More on greed and fear (following the email I addressed last Thursday)
David Fuller's view The statisticians are telling us
that the S&P 500 Index is currently showing its strongest January since
1989. This has understandably raised an eyebrow or two among investors, so let's
take a further look at the implications.
Here is a historic chart of the S&P 500 Index to remind us that 1989 was part of a secular bull market, albeit sandwiched between the 1987 crash and the lesser correction in 1990. Assuming statisticians are correct, I find it interesting that the most persistent upward phase of that secular uptrend at the end of the 20th Century did not produce a bigger January gain.
Another factor of historic interest is that we have been in a secular valuation contraction during this century to date, as Fullermoney has often pointed out. Therefore, the strongest January performance for some time is interesting, not least with the S&P in the process of testing its 2000 and 2007 peaks.
I have also magnified a portion of the historic chart showing data from March 1983 through July 1990. You can see the January 1989 candle easily, if you just follow the grid line for 1989 up the graph. It was a good move but nothing exceptional if you look at the other upside monthly candles shown on this chart.
Interestingly, February 1989 briefly extended the gain before a partial retracement occurred that month. Today, we know that we have a short-term overbought condition that could easily produce a reaction in February. However, the more important question is - will the S&P soon confirm a third peak in this region and fall back sharply as we are still in a valuation contraction cycle? This invites another question - instead, might the S&P move to new all-time highs within a few months because the valuation contraction is ending due to record amounts of quantitative easing (QE), improving sentiment, the beginnings of a switch away from bonds, and lower valuations at these levels?
In other words, is there is any technical similarity between what we see today and the latter period of the previous valuation contraction cycle, for instance, between 1977 to 1980 for the S&P? I am not in the imaginative guessing game business and I know that the fundamentals are very different. However, I do think that the current valuation contraction phase has entered its latter years, and it is hard to be more precise than that. The only certainty is that the markets will show us.

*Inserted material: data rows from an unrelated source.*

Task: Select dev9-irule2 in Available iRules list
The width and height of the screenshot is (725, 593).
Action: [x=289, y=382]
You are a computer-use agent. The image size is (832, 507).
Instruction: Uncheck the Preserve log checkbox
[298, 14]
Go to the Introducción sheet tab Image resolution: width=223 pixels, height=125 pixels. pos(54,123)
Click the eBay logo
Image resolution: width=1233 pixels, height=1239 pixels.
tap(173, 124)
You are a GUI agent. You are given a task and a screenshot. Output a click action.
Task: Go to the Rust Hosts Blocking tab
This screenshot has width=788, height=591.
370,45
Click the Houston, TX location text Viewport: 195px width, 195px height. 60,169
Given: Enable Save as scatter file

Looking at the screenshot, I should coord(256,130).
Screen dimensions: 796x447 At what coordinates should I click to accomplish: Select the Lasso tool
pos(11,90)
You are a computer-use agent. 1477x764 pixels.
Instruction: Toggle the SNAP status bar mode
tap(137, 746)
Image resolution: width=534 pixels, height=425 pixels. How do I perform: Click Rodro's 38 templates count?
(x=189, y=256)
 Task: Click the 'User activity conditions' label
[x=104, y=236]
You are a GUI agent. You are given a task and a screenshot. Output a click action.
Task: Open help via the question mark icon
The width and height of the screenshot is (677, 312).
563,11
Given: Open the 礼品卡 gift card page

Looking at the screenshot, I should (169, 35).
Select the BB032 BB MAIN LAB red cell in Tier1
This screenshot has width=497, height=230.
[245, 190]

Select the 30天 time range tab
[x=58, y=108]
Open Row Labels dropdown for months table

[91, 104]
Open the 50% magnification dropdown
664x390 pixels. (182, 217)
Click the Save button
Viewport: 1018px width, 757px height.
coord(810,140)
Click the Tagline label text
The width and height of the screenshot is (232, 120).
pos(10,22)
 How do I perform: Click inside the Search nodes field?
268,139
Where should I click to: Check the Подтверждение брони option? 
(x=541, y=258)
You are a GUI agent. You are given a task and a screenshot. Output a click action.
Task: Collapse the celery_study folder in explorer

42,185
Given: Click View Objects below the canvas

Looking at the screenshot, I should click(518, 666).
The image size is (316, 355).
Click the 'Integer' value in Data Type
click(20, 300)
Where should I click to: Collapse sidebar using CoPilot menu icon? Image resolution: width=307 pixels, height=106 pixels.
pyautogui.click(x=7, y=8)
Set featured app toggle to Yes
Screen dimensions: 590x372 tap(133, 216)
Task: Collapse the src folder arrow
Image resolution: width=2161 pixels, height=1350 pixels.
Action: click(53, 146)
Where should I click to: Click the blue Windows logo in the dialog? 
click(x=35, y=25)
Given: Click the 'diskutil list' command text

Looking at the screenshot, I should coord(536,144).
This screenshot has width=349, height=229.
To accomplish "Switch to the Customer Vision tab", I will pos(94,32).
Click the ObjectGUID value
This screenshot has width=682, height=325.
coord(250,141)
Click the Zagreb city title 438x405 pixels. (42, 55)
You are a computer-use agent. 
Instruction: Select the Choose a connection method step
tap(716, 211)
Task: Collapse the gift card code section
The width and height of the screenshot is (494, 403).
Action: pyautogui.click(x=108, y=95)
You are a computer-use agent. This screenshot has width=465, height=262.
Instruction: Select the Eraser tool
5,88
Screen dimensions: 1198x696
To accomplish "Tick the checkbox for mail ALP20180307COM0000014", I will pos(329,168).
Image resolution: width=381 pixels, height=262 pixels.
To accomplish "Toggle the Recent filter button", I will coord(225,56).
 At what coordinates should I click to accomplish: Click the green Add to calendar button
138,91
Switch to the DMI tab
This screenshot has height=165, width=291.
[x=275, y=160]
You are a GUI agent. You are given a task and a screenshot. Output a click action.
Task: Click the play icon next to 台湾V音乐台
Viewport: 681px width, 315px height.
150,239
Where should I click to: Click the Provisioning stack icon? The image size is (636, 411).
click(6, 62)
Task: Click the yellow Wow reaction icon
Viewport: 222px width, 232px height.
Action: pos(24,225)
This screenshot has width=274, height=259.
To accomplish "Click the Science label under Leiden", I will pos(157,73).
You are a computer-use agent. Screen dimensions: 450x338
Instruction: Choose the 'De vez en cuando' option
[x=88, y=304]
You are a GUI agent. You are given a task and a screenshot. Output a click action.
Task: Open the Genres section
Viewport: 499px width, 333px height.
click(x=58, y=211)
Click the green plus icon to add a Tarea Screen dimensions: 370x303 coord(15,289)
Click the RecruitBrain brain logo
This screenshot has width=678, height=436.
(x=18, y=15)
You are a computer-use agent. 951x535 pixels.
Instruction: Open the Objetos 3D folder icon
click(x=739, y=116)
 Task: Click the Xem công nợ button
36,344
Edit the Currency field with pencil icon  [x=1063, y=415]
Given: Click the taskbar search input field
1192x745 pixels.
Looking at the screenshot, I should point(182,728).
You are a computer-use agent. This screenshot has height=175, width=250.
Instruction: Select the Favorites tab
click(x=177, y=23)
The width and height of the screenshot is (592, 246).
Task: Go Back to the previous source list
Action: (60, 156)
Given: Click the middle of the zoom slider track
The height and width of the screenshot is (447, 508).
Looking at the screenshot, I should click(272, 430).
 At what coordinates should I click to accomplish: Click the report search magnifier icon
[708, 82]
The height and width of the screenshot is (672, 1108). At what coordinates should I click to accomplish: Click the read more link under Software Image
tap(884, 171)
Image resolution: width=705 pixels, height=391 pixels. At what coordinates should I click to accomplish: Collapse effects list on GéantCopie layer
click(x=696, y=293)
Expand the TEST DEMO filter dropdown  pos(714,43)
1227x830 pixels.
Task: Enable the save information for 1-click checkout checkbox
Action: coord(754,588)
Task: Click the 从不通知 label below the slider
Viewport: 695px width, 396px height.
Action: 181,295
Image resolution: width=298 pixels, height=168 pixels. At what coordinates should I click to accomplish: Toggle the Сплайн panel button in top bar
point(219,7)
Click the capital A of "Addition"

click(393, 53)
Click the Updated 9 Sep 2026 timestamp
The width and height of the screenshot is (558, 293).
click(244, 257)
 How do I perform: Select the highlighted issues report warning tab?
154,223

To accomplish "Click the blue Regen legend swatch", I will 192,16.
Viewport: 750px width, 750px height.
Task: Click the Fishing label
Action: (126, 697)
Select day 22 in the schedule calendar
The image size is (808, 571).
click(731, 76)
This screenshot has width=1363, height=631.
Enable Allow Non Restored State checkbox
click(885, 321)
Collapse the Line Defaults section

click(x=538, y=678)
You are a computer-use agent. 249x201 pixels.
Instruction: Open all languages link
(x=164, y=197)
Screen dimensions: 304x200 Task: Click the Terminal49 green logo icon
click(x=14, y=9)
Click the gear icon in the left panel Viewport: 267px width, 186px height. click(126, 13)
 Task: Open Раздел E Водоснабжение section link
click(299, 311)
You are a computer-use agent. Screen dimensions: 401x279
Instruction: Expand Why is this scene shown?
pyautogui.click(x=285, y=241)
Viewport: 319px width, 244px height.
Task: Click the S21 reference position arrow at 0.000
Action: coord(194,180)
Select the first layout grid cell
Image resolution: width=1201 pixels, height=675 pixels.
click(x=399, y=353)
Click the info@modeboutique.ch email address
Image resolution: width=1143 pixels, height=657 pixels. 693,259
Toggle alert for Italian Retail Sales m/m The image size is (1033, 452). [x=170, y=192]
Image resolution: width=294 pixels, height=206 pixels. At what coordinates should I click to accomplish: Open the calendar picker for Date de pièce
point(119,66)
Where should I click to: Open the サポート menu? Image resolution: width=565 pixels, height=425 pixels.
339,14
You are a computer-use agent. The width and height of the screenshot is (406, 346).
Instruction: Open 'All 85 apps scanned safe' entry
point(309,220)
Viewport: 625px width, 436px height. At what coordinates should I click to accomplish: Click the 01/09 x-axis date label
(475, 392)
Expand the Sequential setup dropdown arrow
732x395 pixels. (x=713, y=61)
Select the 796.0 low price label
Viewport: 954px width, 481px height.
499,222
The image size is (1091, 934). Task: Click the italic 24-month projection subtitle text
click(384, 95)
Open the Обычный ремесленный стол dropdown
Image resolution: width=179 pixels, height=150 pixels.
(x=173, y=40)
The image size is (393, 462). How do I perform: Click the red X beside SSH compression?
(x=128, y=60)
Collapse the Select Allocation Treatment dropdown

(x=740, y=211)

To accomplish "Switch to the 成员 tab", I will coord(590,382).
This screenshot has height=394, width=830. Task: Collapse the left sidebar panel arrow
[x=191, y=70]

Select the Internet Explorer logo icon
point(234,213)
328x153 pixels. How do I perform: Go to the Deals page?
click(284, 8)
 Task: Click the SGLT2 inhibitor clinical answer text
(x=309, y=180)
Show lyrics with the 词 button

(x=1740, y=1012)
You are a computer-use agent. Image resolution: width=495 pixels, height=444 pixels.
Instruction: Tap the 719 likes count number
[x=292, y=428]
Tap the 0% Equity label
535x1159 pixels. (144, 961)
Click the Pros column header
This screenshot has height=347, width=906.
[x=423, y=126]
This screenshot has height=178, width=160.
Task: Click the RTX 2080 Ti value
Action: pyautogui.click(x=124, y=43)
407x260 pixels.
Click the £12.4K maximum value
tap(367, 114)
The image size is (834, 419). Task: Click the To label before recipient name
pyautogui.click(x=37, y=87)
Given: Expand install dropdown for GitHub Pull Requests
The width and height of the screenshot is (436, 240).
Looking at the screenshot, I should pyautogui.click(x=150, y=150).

Meanwhile, I can be more precise about valuations, following the 13-year contraction that we have seen to date. Here is another monthly chart of the S&P showing the last 20-years. I also have a historic PER chart of the S&P from Bloomberg. While I am unable to provide an overlay, you can see the bubble PER of over 32 in 2000. This more than halved to 17.5 at the 2007 peak. There was a brief spike in 2009 as reported earnings collapsed, particularly within the financial sector. Today, the S&P is within reach of its 2000 and 2007 peaks and the historic PER is still below 15. Similarly, look at this historic Yield chart of the S&P from Bloomberg. It fell to 1.05% in 2000 and was near 1.7% in 2007. Today, it is over 2.1%.
These valuations are a lot higher than what we saw in the early 1980s, as the previous valuation contraction period was ending. However, interest rates were much higher and there was no QE. Consequently, the risk of another big sell-off towards the 2008-2009 lows by the S&P 500 Index, which numerous financial commentators have been predicting since 2008, is much reduced in my opinion.
Moreover, as the present valuation contraction cycle ends within the next few years, it is more than likely to be followed by another lengthy valuation expansion cycle. This will be helped by a global economic recovery and continued growth, lower energy costs in real (inflation-adjusted) terms for many countries, plus the accelerating rate of technological innovation which will enable successful companies to considerably increase their earnings potential, whether they be large or small.